Cela ne voulait pas dire l’oblitération du conseil exécutif, car le djihad pour le parti ne se limitait pas à une action militaire. Pour le Hezbollah, les activités des médias et la mobilité politique font partie du djihad. Par conséquent, toutes les unités du Hezbollah étaient appelées djihadistes (unité financière jihadi, unité jihadi des médias, etc.).

Depuis sa création, la progression du Hezbollah fait référence à l’évolution et au développement de ses idées, à sa flexibilité, à son adaptation et à son pragmatisme.

Ces caractéristiques distinguent ses performances intellectuelles et politiques aux niveaux externe et interne ou de son organigramme. Il a toujours donné aux jeunes générations la possibilité de prendre le relais et de participer.

La direction du Hezbollah tient à reconsidérer les changements, à élaborer des plans et des mécanismes permettant de suivre ces changements. Par conséquent, il a toujours développé sa structure et son organisation.

Les principes ne sont pas toujours scrupuleusement respectés dans le contexte de la priorisation et des intérêts fondés sur la jurisprudence et la pensée. Pour cette raison, le Hezbollah a réussi à atteindre la plupart de ses objectifs malgré les revers causés par sa connexion avec l’Iran.

En comparant la structure du Hezbollah aux institutions de sécurité syriennes, nous pouvons voir à quel point elles sont similaires, en particulier dans le conseil politique impliqué dans de nombreux départements.

Cela prouve le rôle réel du régime d’Assad et du régime iranien dans la construction du Hezbollah, de manière à servir d’outil aux ambitions des deux régimes de la région.

Chaque régime a trouvé un partenaire jumeau dans l’autre. La stratégie de l’Iran repose sur le renforcement de sa domination régionale depuis le début de sa révolution.

L’Iran étant incapable de prendre part à de nombreuses guerres à la fois, il a jeté les bases d’une doctrine politique lui permettant d’atteindre ses objectifs.

Le régime d’Assad considérait également l’Iran comme un refuge régional en raison des ambitions, des risques et des menaces potentielles du régime dans la région.

Ces préoccupations du régime syrien sont le résultat de son intervention dans les affaires des autres pays de la région.

Cette politique du régime syrien a suscité un antagonisme des affaires des pays voisins et de leurs alliés internationaux.

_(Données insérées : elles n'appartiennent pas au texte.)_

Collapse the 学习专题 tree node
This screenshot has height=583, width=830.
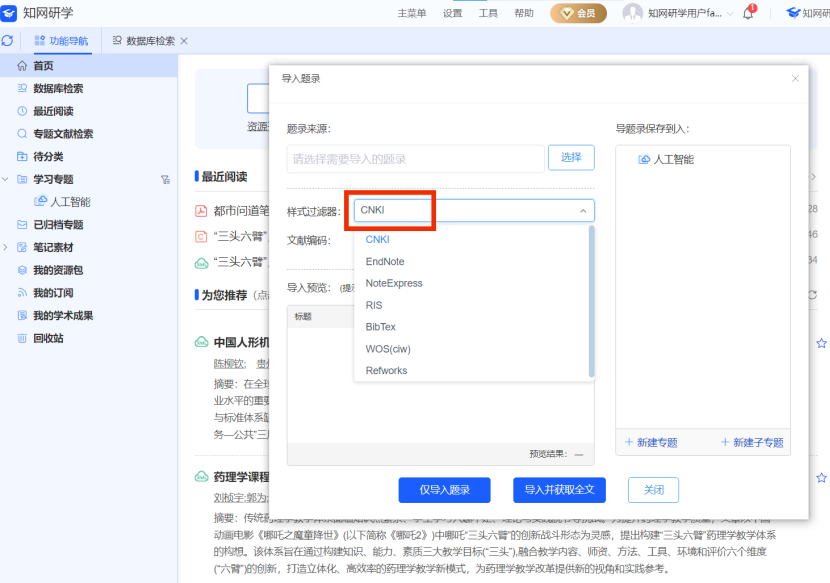(6, 180)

Le régime syrien était pleinement conscient du rôle clé joué par l’Iran dans l’équation régionale du Moyen-Orient et de la propension de l’Iran à diversifier ses relations régionales et sa capacité à nuire à l’Irak.

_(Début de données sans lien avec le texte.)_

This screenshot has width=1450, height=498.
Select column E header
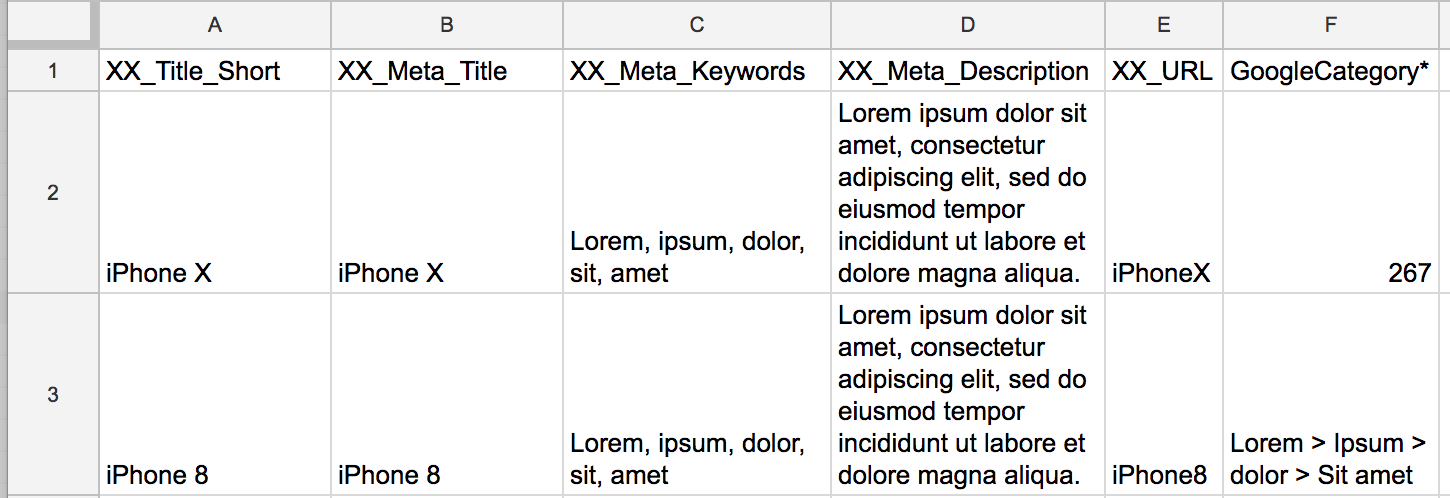1163,25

Le rôle du Hezbollah dans le soutien du régime d’Assad et les étapes de son intervention en Syrie

Le rôle du Hezbollah en Syrie était clair dès le début de la révolution syrienne et son implication directe dans la guerre en faveur du régime d’Assad.

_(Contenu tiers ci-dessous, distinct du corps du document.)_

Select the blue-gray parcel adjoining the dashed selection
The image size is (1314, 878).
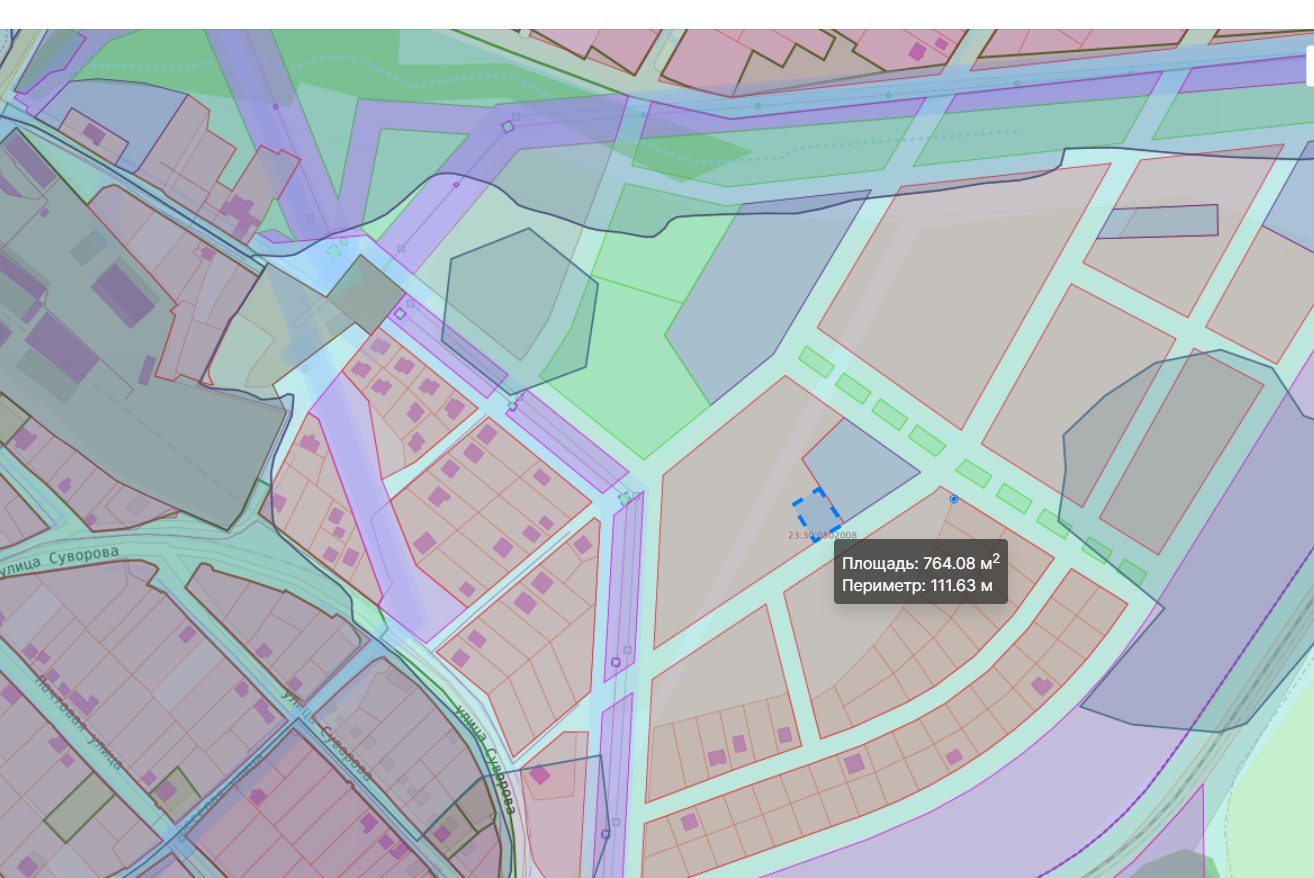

Ce rôle s’appuie sur l’alliance stratégique profonde entre Damas et Téhéran. Ce soutien a été clairement défini en trois dimensions :

Premièrement, le Hezbollah a soutenu les forces d’Assad dans les attaques offensives de 2013, alors que celles-ci dépendaient des groupes de combat du Hezbollah dans les combats d’Al Kusair près de Homs.

L’armée d’Assad était responsable des frappes aériennes et de la couverture par l’artillerie de la bataille, ce qui avait permis à des groupes de combattants spéciaux du Hezbollah et à ses combattants irakiens et iraniens d’avancer dans la ville.

La même tactique a été utilisée à Zabadani, Alep et d’autres régions du pays où le Hezbollah et ses alliés sectaires chiites se divisaient entre eux les lignes de front.

Ces groupes ont utilisé des armes iraniennes telles que des missiles antichars « Tuffan », des missiles Kassam et des drones Karar.

Deuxièmement, le Hezbollah a conquis des zones stratégiques et les a défendues contre des contre-attaques.

Troisièmement, le Hezbollah a contribué à la formation de milices pro-Assad, telles que les milices de la Défense nationale, qui sont des forces informelles combattant contre le régime et d’autres milices sectaires amenées par l’Iran pour soutenir Assad. La milice Abu Al Fadle Al Abbas est l’une des plus importantes.

Le centre de formation situé dans la ville d’Al Kusair, près de Homs, est considéré comme l’un des plus importants centres de formation du Hezbollah.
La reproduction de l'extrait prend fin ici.